January 30, 2011 / 11:20 PM / 8 years ago

Factbox: U.S. plans charter flights out of Egypt

WASHINGTON (Reuters) - The State Department will begin charter flights from Cairo on Monday to evacuate American citizens to “safe havens” in nearby Mediterranean countries, said Assistant Secretary of State for Consular Affairs Janice Jacobs.

Following are key facts about the plan to help as many as several thousand U.S. citizens fly out of Egypt to escape anti-government unrest:

FLIGHTS FROM CAIRO TO SAFE HAVENS

Flight destinations have not been finalized, but the State Department is looking at Istanbul, Turkey; Nicosia, Cyprus; and Athens, Greece, Jacobs said. Flights from Alexandria or other cities in Egypt might be necessary if large pockets of U.S. citizens there cannot reach Cairo, she said.

NUMBER OF CITIZENS AFFECTED

Consular authorities do not have a precise figure for the number of U.S. citizens in Egypt, as they record only those residents or visitors who register with the U.S. embassy in Cairo. Jacobs estimated that it would take “several flights over a number of days” to take out as many as several thousand U.S. citizens from Egypt and said the flights will continue until as long as there is demand for them.

CITIZEN CONTACT INFORMATION

To disseminate flight information, the State Department has set up the website www.egyptemergencyusc@state.gov and the telephone numbers 1-888-407-4747, for calls inside the United States, and 1-202-501-4444, for calls from overseas.

“We are relying on people to actually reach out to us to let us know” if they want to leave Egypt, said Jacobs.

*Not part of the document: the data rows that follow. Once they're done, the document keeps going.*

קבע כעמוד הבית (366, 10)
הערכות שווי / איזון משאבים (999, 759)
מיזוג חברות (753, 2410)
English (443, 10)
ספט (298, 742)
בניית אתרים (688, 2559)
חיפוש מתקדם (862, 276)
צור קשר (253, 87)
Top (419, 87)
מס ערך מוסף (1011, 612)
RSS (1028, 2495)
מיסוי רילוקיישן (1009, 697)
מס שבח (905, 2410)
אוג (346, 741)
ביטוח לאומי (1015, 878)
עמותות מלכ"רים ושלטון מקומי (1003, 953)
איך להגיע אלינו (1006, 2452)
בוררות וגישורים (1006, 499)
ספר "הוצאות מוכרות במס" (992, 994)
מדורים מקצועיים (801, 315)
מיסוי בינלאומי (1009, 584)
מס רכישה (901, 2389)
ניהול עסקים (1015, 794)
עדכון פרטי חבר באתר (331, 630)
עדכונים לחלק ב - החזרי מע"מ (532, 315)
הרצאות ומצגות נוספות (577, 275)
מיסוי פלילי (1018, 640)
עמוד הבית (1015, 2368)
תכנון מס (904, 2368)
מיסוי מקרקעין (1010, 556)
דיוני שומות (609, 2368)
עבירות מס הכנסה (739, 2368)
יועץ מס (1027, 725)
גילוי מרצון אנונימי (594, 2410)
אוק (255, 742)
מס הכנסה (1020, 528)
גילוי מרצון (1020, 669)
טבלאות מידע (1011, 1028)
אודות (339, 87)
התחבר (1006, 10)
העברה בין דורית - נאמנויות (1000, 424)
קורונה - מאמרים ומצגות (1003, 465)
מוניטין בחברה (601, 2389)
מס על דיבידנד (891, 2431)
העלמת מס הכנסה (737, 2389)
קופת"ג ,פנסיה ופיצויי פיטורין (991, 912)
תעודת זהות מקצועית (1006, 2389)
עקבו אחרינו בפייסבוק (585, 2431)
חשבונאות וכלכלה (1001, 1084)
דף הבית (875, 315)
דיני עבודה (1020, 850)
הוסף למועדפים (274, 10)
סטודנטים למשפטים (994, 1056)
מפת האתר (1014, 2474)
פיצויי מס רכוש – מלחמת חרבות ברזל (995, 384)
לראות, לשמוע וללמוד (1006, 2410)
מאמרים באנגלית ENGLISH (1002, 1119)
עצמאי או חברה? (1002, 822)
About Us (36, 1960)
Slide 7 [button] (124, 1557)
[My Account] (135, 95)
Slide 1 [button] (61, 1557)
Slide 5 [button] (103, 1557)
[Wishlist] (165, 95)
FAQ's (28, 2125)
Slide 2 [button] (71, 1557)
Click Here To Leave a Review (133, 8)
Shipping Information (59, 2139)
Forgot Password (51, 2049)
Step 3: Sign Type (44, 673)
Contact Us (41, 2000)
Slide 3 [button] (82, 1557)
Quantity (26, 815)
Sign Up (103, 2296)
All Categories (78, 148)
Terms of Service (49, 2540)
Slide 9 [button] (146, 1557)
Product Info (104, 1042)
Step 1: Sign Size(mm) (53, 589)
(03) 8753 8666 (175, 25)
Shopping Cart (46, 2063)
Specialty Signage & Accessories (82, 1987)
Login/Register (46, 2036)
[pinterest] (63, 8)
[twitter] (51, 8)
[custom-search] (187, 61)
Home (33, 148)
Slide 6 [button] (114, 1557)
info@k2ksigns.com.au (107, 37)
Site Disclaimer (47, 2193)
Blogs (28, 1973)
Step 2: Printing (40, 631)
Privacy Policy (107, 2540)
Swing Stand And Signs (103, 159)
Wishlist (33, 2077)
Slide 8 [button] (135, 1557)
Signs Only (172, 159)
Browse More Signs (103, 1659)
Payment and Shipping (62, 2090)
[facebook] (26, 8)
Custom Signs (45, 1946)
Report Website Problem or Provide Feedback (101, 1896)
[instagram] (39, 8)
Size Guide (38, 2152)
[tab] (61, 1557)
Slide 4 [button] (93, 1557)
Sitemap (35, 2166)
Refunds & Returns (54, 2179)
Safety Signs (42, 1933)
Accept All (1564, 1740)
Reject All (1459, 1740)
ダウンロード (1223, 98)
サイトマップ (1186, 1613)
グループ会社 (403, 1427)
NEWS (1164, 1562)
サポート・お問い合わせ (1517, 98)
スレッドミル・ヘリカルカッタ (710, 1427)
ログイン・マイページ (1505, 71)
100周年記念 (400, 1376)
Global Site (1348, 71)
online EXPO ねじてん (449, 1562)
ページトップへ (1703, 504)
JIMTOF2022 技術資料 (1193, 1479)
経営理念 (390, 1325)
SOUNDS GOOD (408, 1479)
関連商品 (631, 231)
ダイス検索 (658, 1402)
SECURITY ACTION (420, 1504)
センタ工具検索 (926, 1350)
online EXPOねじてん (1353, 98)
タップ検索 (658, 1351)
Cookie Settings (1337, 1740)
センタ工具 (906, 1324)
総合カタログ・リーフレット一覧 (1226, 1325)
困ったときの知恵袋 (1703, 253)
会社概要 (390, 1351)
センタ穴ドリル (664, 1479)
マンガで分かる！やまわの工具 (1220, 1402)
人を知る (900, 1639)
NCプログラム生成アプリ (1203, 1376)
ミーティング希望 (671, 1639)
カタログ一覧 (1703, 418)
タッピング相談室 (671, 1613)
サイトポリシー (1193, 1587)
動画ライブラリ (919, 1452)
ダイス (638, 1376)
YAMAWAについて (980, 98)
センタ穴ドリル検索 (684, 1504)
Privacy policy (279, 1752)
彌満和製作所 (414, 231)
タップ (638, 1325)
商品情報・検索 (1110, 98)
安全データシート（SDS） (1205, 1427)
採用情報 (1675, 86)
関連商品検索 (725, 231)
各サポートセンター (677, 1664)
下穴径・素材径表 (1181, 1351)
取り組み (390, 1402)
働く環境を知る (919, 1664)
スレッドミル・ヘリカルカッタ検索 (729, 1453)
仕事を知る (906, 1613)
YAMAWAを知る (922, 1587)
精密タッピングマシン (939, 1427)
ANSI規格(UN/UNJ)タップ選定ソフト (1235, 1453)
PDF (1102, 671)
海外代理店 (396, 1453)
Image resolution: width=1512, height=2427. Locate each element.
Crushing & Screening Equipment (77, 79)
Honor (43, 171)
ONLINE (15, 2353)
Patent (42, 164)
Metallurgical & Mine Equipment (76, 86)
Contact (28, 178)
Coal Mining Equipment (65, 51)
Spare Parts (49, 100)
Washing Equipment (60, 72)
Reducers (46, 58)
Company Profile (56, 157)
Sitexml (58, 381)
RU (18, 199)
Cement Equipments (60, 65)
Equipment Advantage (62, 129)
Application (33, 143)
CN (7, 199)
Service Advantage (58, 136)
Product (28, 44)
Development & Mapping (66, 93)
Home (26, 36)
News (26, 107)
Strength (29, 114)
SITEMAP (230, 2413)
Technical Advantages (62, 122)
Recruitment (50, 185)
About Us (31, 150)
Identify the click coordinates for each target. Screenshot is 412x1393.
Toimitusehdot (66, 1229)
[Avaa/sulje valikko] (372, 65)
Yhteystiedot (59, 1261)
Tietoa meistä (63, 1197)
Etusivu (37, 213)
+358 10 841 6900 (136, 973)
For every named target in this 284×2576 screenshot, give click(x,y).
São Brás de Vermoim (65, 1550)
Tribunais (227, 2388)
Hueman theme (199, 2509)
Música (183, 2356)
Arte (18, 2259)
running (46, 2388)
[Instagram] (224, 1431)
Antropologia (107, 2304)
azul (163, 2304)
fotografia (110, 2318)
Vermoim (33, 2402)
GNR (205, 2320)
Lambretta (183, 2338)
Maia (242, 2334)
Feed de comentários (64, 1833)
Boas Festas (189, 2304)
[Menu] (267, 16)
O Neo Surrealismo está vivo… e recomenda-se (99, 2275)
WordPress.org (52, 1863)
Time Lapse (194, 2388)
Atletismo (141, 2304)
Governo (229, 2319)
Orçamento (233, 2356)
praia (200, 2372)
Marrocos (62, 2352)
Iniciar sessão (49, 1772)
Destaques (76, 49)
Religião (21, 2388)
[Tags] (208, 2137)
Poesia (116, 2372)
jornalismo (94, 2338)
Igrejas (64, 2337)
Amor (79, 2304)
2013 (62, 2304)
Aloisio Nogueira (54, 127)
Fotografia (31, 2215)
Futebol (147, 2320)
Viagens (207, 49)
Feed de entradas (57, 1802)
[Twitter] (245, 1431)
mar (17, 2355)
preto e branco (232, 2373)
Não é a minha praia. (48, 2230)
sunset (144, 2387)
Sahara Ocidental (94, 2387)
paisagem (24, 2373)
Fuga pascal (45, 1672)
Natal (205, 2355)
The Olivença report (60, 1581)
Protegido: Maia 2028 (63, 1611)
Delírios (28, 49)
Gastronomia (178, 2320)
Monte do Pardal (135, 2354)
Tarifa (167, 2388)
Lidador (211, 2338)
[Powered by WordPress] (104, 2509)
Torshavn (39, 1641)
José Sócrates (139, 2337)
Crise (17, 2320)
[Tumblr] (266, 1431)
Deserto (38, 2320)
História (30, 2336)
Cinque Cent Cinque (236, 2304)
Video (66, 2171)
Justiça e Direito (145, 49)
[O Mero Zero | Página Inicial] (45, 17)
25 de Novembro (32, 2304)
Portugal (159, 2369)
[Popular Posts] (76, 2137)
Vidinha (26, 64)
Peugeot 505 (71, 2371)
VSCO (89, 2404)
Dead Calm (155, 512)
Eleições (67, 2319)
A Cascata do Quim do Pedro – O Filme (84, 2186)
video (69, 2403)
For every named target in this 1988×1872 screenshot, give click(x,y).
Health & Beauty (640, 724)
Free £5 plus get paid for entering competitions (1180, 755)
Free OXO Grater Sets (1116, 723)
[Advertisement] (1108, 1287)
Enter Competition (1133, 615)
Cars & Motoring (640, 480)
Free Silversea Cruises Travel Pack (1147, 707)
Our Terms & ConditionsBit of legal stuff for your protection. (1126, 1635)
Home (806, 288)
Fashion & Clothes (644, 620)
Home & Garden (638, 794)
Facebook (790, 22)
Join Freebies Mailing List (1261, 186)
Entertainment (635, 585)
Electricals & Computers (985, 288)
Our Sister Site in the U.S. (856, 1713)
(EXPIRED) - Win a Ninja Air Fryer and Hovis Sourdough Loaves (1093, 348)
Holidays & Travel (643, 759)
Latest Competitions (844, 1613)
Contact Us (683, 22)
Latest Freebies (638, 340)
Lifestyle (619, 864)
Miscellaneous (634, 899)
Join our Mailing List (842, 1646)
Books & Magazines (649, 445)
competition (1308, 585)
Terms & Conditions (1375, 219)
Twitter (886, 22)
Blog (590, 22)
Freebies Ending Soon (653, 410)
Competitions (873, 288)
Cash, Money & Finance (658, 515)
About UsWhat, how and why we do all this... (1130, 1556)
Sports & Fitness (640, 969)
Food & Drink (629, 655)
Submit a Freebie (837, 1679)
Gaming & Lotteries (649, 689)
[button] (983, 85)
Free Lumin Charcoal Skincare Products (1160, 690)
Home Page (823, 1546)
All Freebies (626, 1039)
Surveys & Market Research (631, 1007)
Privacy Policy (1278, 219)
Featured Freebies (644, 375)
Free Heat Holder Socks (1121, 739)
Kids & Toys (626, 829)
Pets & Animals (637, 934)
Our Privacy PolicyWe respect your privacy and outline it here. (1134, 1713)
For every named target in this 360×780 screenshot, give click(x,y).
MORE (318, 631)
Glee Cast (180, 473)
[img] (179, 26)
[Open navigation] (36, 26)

U.S. citizens who wish to take a charter flight will have to sign a promissory note agreeing to reimburse the government for the fare at rates comparable commercial flights, she said.

ADVICE TO U.S. CITIZENS

Jacobs said the United States is advising its citizens in Egypt to “limit their movements and shelter in place to the extent that they can,” observe the curfew set by the government and avoid protest areas. U.S. citizens should not rush to Cairo airport before verifying flight schedules, said Jacobs.